选择已配置的模型提供方,配置服务请求参数。
关键参数说明:
参数
描述
API 模式
固定为
OpenAI API兼容
。API 密钥
配置已部署LangStudio服务的Token,获取方式见API调用-步骤1。
API 主机
配置已部署LangStudio服务的调用地址(获取方式见API调用-步骤1),并在末尾添加
/v1
后缀。本文以公网调用地址为例,则API主机需配置为http://langstudio-20250319153409-xdcp.115770327099****.cn-hangzhou.pai-eas.aliyuncs.com/v1
。API 路径
固定为
/chat/completions
。模型
单击新建,输入自定义模型ID,如qwen3-8b。
在Chat对话框中调用已部署的LangStudio服务。
查看Trace
在调用服务后,系统会自动生成一条Trace记录。您可以在链路追踪页签下单击指定链路操作列的查看链路,通过查看Trace详情进行应用流效果的评估。
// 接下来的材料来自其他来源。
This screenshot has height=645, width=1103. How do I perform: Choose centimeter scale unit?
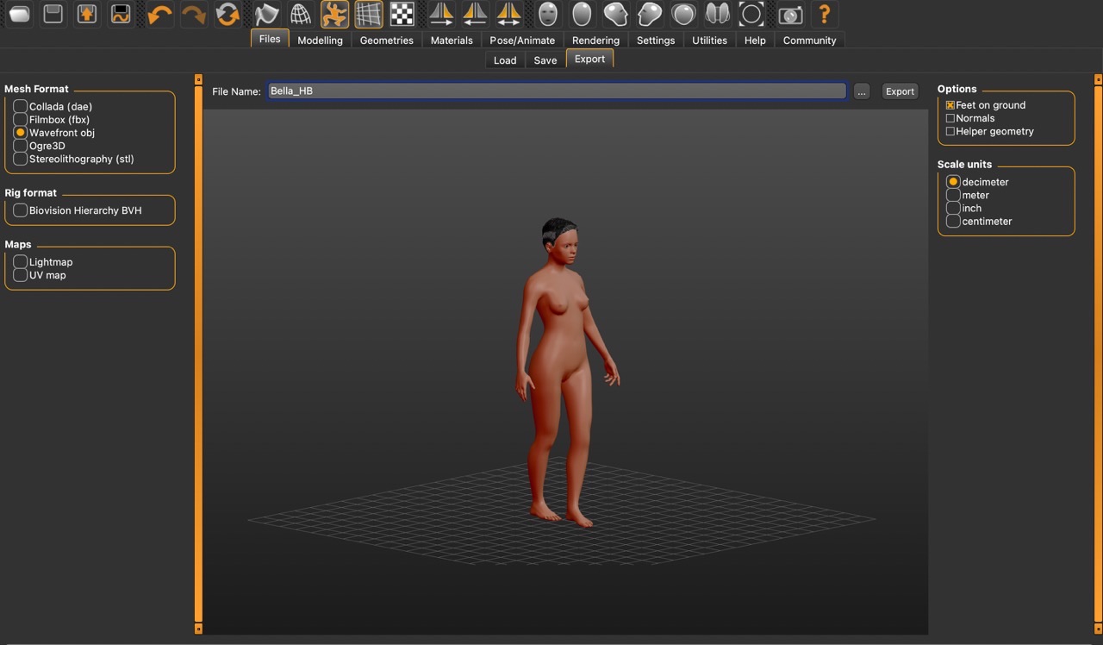953,222
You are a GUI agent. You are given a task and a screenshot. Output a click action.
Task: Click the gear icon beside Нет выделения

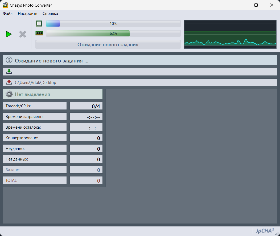click(x=9, y=94)
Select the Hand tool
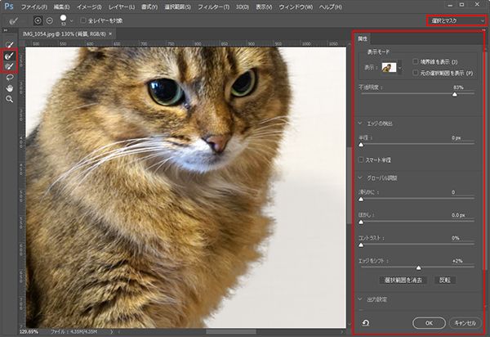490x337 pixels. [10, 88]

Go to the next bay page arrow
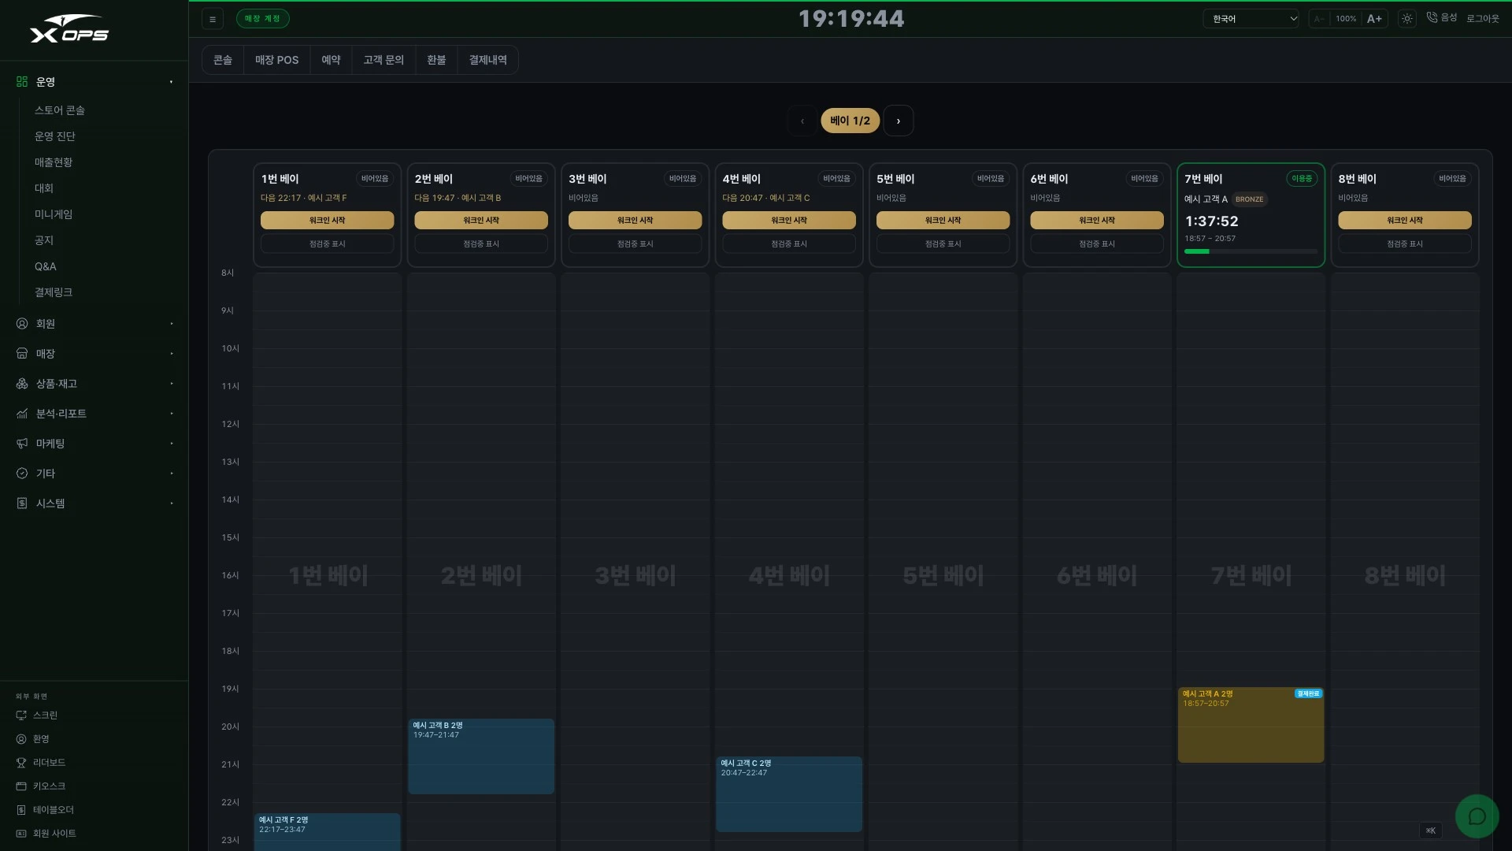click(x=899, y=121)
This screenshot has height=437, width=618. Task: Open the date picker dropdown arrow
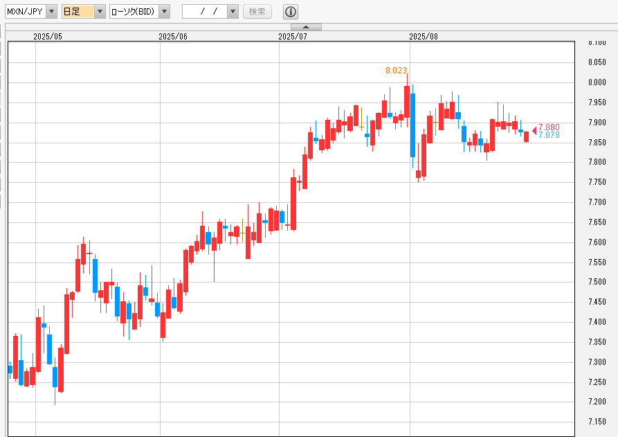click(x=233, y=12)
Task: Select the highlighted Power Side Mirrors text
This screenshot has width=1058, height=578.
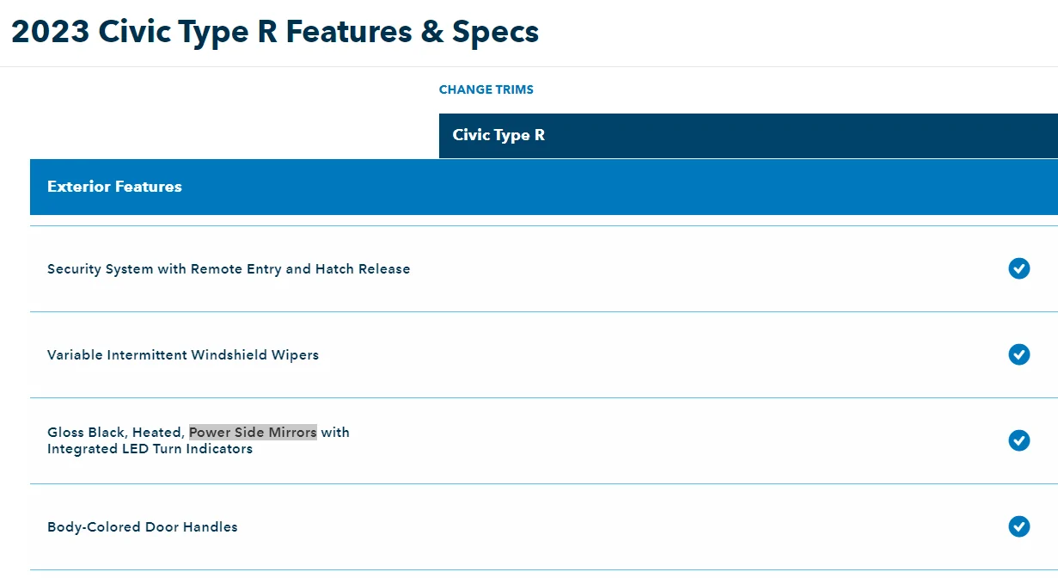Action: [253, 432]
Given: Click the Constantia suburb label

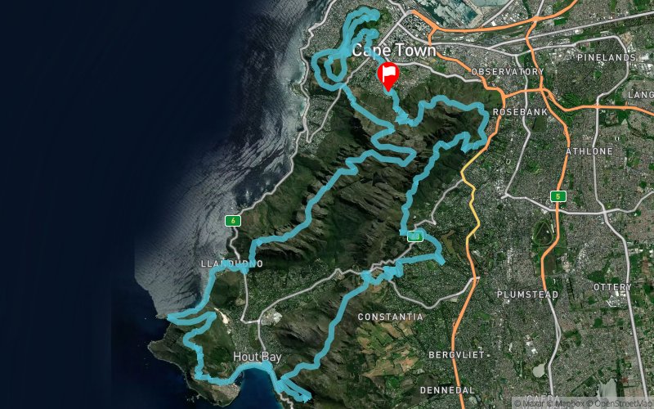Looking at the screenshot, I should click(391, 317).
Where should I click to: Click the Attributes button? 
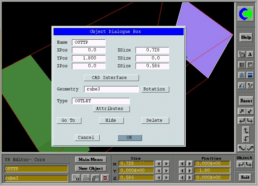click(x=111, y=109)
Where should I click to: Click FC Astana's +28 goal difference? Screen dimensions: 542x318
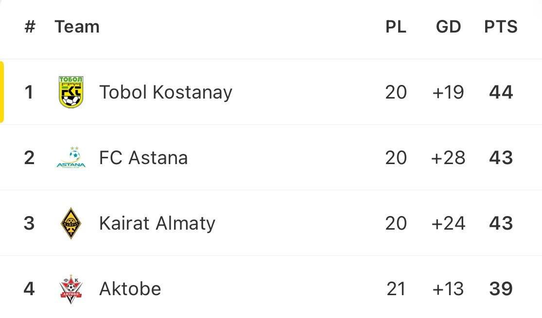(x=448, y=158)

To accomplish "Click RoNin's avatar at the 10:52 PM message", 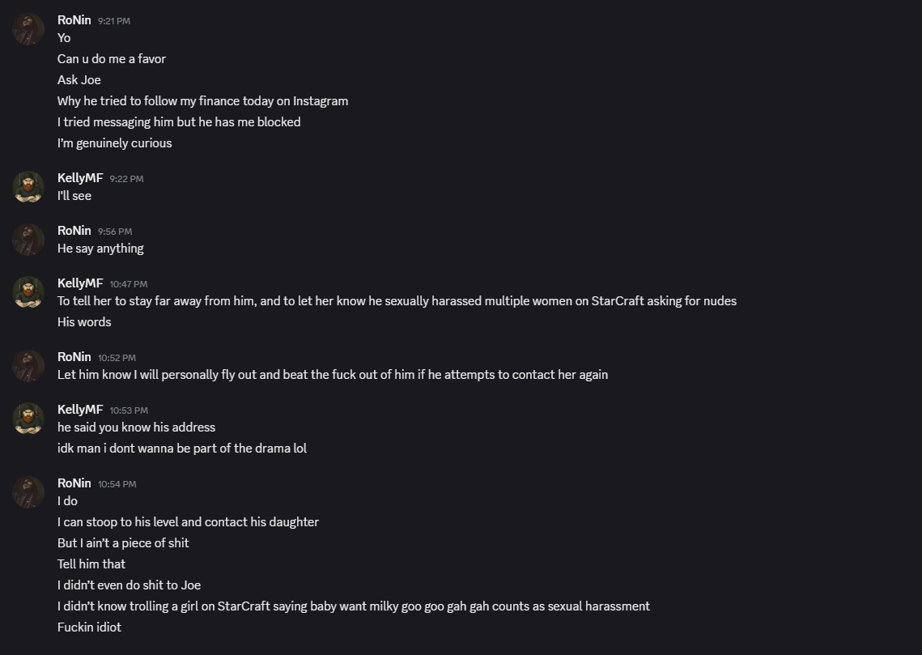I will [28, 366].
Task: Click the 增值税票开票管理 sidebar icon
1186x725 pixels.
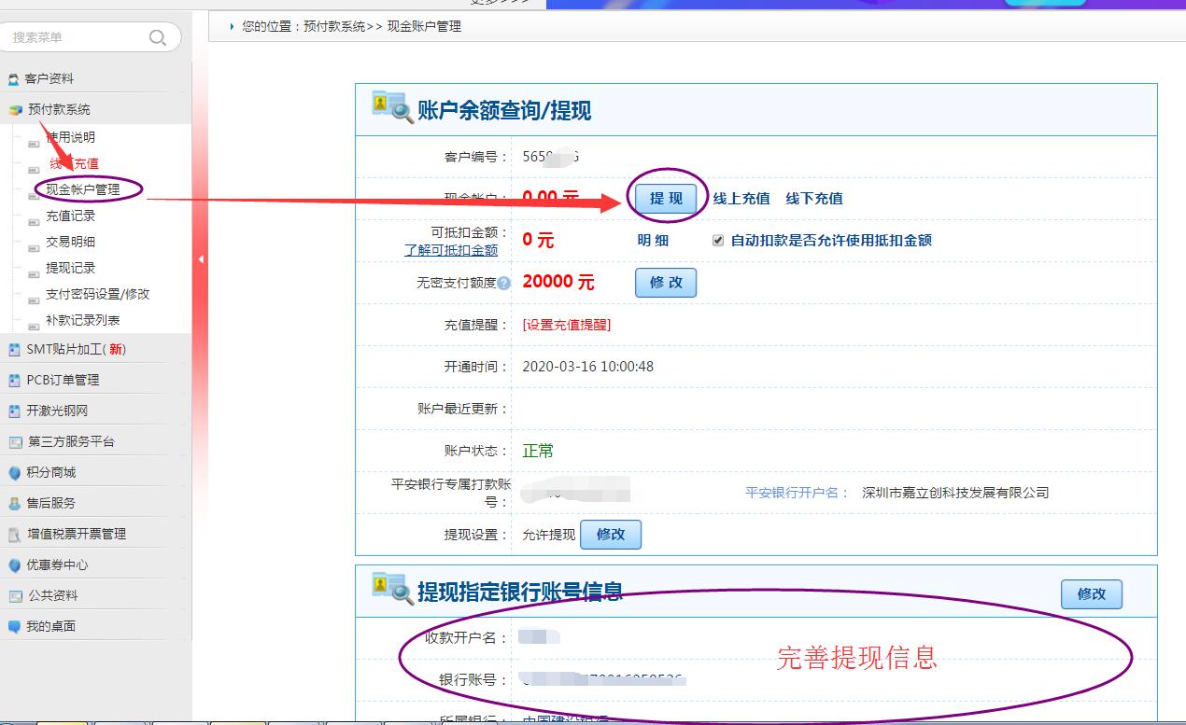Action: coord(14,535)
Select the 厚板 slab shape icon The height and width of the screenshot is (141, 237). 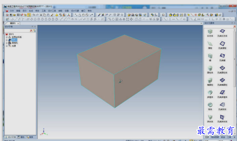pos(210,43)
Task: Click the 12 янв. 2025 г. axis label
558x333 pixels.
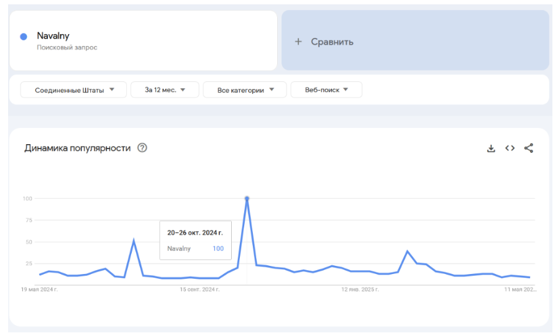Action: pos(360,290)
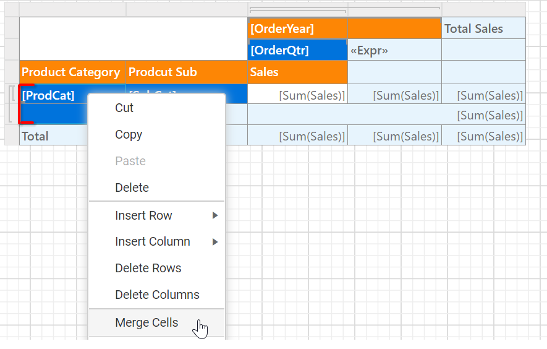Choose Delete Columns from the menu
The image size is (547, 349).
(x=157, y=295)
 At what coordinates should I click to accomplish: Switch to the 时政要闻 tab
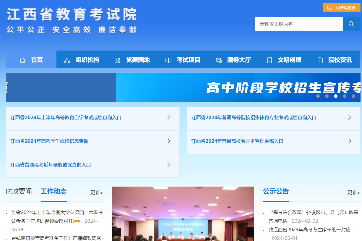(x=19, y=191)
该Trace数据支持您查看应用流中各个节点的输入和输出信息,如向量数据库召回的结果,或LLM节点的输入和输出信息等。
附录:对话历史
对于“对话型”应用流,LangStudio提供了多轮对话的历史消息存储功能。您可以选择使用本地存储或外部存储来保存对话历史。
存储类型
本地存储:服务将利用本地磁盘,在部署应用流的EAS实例上自动创建一个名为chat_history.db的SQLite数据库来保存对话历史记录,默认存储路径为
/langstudio/flow/
。需要注意,本地存储方案不支持多实例部署。请定期检查本地磁盘的使用情况,您也可以通过下文提供的API接口进行对话历史数据的查询和删除操作。当EAS实例被移除时,相关的对话历史数据也将一并被清除。外部存储:目前支持使用RDS MySQL进行存储。您需要在部署服务时,为对话历史存储配置一个RDS MySQL连接,具体配置方法请参见服务连接配置-数据库。服务将在您配置的RDS MySQL数据库中自动创建以服务名称为后缀的表,例如
langstudio_chat_session_<服务名称>
和langstudio_chat_history_<服务名称>
,分别用于存储对话Session及对话历史消息。
Session/User支持
每一次对应用流服务的对话请求都是无状态的,当您希望多次请求被当作是同一个对话时,需要通过手动配置请求头的方式完成。服务请求方式详情请参见API调用。
请求头名称 | 数据类型 | 说明 | 备注 |
Chat-Session-Id | String | 会话ID,每一次对服务的请求,系统会自动向本次会话分配唯一标识符,用以区分不同会话,并通过Response Header中 | 支持使用自定义会话ID,为了保证唯一性,会话ID规范为长度为32-255个字符,支持大小写字母、数字、下划线(_)、中划线(-)、英文冒号(:)。 |
Chat-User-Id | String | 用户ID,标识对话所属用户。系统不会自动分配,支持用户自定义。 | - |
对话历史API
应用流服务还提供了对话历史数据管理API,您可以方便地通过API来查看和删除这些数据。只需通过GET请求访问 {Endpoint}/openapi.json
,即可获取完整的API Schema。该Schema基于Swagger标准构建,为了更直观地理解和探索这些API,建议您使用Swagger UI进行可视化操作,使操作更加简单明了。